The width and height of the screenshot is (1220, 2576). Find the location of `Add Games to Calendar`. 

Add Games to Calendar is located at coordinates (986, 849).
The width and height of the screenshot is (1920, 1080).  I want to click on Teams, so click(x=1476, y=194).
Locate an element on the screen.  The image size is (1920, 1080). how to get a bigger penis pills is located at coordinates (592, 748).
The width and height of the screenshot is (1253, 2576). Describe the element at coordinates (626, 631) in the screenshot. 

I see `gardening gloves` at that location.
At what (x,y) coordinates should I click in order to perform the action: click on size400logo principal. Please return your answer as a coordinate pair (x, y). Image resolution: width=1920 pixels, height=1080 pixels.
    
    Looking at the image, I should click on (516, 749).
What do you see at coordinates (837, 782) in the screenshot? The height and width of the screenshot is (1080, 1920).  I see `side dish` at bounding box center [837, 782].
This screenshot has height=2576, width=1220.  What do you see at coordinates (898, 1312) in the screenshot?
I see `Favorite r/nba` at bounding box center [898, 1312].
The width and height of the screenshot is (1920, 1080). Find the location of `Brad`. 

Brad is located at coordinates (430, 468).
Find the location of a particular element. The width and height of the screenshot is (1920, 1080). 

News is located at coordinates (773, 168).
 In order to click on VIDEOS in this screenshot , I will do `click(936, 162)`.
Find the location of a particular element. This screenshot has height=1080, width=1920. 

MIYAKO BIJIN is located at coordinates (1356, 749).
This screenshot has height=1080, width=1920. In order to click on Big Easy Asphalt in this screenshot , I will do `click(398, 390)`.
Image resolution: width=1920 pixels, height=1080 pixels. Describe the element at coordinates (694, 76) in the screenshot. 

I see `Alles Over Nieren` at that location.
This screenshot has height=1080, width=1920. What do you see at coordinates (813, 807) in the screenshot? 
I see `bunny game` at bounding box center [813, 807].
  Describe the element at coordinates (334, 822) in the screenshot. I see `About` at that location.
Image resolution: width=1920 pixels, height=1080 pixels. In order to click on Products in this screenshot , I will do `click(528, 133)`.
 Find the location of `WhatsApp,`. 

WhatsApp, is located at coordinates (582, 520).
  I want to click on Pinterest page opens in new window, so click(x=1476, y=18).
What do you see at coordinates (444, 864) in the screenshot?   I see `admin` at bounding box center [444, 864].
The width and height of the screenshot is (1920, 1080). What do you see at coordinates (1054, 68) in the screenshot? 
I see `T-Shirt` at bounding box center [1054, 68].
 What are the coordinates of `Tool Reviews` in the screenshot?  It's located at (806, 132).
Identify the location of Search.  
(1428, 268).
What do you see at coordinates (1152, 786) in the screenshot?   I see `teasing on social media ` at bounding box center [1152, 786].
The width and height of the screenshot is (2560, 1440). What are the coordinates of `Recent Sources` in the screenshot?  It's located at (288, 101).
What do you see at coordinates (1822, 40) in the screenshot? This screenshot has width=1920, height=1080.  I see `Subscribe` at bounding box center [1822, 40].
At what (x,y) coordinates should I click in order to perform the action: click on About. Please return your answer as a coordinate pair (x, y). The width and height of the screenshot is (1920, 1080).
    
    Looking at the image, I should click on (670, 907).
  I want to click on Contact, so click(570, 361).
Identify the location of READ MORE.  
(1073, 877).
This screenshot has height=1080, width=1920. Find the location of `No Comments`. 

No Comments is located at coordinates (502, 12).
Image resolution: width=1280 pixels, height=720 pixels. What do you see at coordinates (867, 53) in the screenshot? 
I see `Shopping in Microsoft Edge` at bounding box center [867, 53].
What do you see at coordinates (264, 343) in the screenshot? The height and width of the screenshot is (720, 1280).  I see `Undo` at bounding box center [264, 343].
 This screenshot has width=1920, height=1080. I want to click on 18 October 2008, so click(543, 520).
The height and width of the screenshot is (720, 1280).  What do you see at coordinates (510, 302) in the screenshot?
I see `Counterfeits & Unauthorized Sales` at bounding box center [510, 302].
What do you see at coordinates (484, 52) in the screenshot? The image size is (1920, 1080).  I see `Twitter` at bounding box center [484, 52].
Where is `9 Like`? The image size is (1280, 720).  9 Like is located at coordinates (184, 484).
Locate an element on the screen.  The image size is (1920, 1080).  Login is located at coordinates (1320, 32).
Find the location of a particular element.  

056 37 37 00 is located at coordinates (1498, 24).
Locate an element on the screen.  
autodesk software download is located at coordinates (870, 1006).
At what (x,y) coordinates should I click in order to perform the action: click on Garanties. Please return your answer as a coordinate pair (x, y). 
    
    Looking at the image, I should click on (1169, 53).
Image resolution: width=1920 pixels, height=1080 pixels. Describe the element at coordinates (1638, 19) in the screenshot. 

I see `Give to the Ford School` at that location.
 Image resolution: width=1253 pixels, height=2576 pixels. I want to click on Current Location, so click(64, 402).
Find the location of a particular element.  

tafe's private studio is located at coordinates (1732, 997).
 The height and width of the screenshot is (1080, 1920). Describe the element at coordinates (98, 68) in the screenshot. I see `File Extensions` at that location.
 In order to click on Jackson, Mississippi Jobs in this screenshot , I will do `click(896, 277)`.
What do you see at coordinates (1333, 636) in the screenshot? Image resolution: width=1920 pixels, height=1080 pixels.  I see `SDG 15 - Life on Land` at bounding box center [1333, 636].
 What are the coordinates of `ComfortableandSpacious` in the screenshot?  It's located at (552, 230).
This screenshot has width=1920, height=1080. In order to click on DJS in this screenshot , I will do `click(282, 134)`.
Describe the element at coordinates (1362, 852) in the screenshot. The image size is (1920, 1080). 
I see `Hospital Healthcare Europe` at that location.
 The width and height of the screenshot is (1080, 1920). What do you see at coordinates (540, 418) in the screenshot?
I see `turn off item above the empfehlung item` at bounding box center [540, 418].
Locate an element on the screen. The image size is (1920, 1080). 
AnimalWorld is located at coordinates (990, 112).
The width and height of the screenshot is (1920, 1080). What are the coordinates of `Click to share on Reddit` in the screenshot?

========

Reproduce the items above verbatim, from the first line through the line containing "Brad is located at coordinates (430, 468).", inclusive.

The width and height of the screenshot is (1220, 2576). Find the location of `Add Games to Calendar`. 

Add Games to Calendar is located at coordinates (986, 849).
The width and height of the screenshot is (1920, 1080).  I want to click on Teams, so click(x=1476, y=194).
Locate an element on the screen.  The image size is (1920, 1080). how to get a bigger penis pills is located at coordinates (592, 748).
The width and height of the screenshot is (1253, 2576). Describe the element at coordinates (626, 631) in the screenshot. 

I see `gardening gloves` at that location.
At what (x,y) coordinates should I click in order to perform the action: click on size400logo principal. Please return your answer as a coordinate pair (x, y). Image resolution: width=1920 pixels, height=1080 pixels.
    
    Looking at the image, I should click on (516, 749).
What do you see at coordinates (837, 782) in the screenshot? The height and width of the screenshot is (1080, 1920).  I see `side dish` at bounding box center [837, 782].
This screenshot has height=2576, width=1220.  What do you see at coordinates (898, 1312) in the screenshot?
I see `Favorite r/nba` at bounding box center [898, 1312].
The width and height of the screenshot is (1920, 1080). Find the location of `Brad`. 

Brad is located at coordinates (430, 468).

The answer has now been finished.